Understanding the fat-stimulating properties of foods allows for better control over food-driven fat-storage, obesity, insulin stimulation, reactive hypoglycemia, as well as exacerbation and development of Metabolic Syndrome, Insulin-Resistance, and type 2 diabetes.


Copyright 2006-2023 Glycemic Research Institute®



Glycemic load is a function of carbohydrate intake and glycemic index. 


Example: The glycemic index of one packet of Sweet’N Low or Equal is high (per clinical studies), but the glycemic load of one packet is low.
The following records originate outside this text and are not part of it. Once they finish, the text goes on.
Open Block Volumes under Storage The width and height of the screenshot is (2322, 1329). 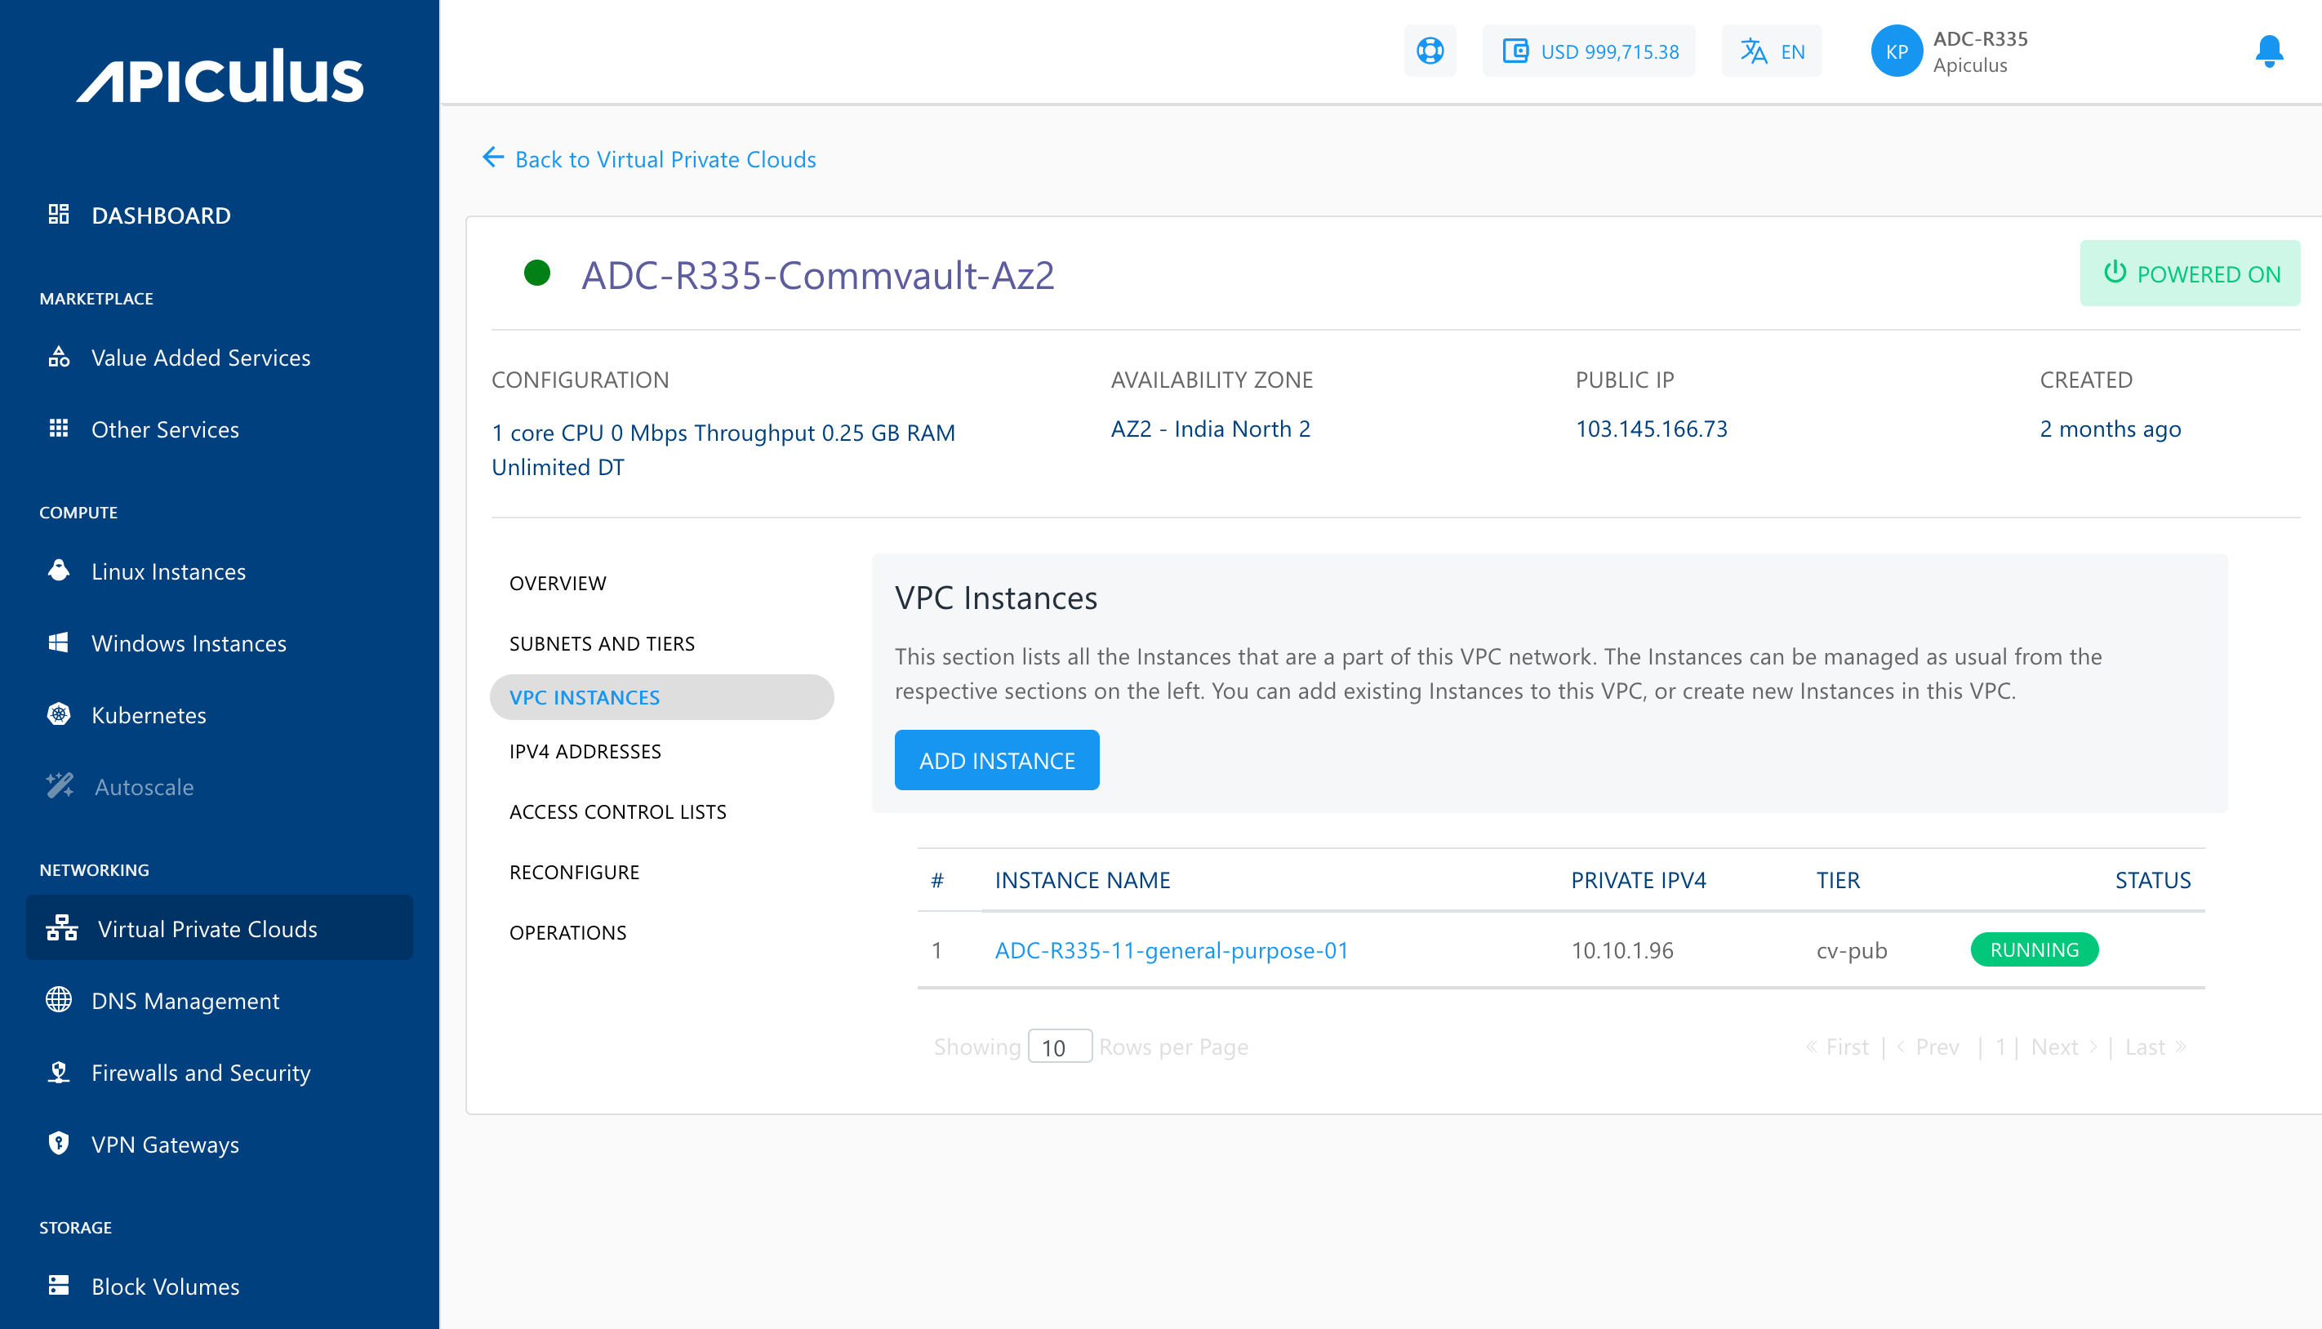(162, 1286)
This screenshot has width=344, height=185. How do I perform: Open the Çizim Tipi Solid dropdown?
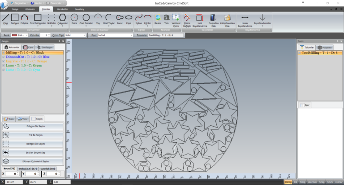pyautogui.click(x=75, y=35)
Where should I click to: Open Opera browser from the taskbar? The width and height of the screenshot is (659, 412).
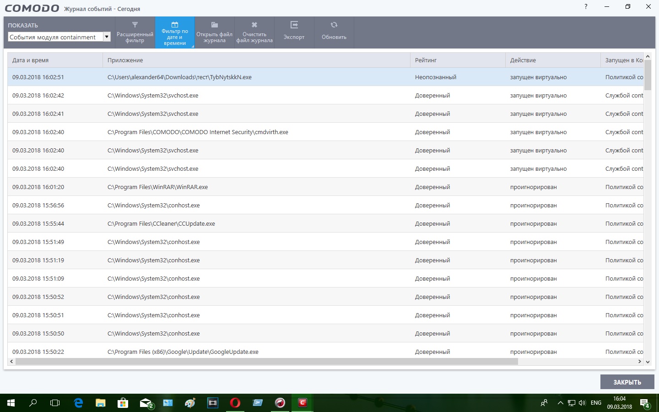[235, 403]
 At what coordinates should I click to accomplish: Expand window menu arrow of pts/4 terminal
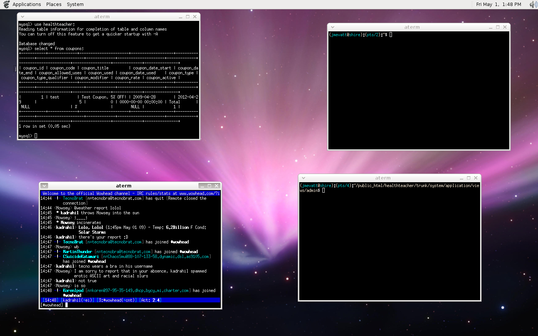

If one packet of the sweeteners is consumed, no prominent glycemic response is evidenced. But if multiple packets are consumed, the glycemic load can be significant, triggering fat-storage and elevated blood glucose.


Glycemic load (GL) is calculated as the glycemic index multiplied by grams of carbohydrate per serving size. Glycemic Load is based on a specific quantity and carbohydrate content of a test food. GL is calculated by multiplying the weighted mean of the dietary glycemic index by the percentage of total energy from the test food. When the test food contains quantifiable carbohydrates, the Glycemic Load equals GI (%) x grams of carbohydrate per serving. One unit of GL approximates the glycemic effect of 1 gram of glucose. Typical diets contain from 60-180 GL units per day.

Insulin secretion and insulin sensitivity (SI) are directly involved in the pathogenesis of diabetes, so avoidance of insulin elevation is mandatory in preventing Type 2 diabetes and other diseases related to insulin-elevation. Increased dietary glycemic load results in increased glycemia and insulin, which leads to obesity, increased risk of diabetes, and increased risk of some forms of cancer. High dietary glycemic index and load have a proven association with insulin resistance-related diseases. Therefore, glycemic index and daily glycemic load should be considered in long-term control over excess body fat, and prevention of Type 2 diabetes.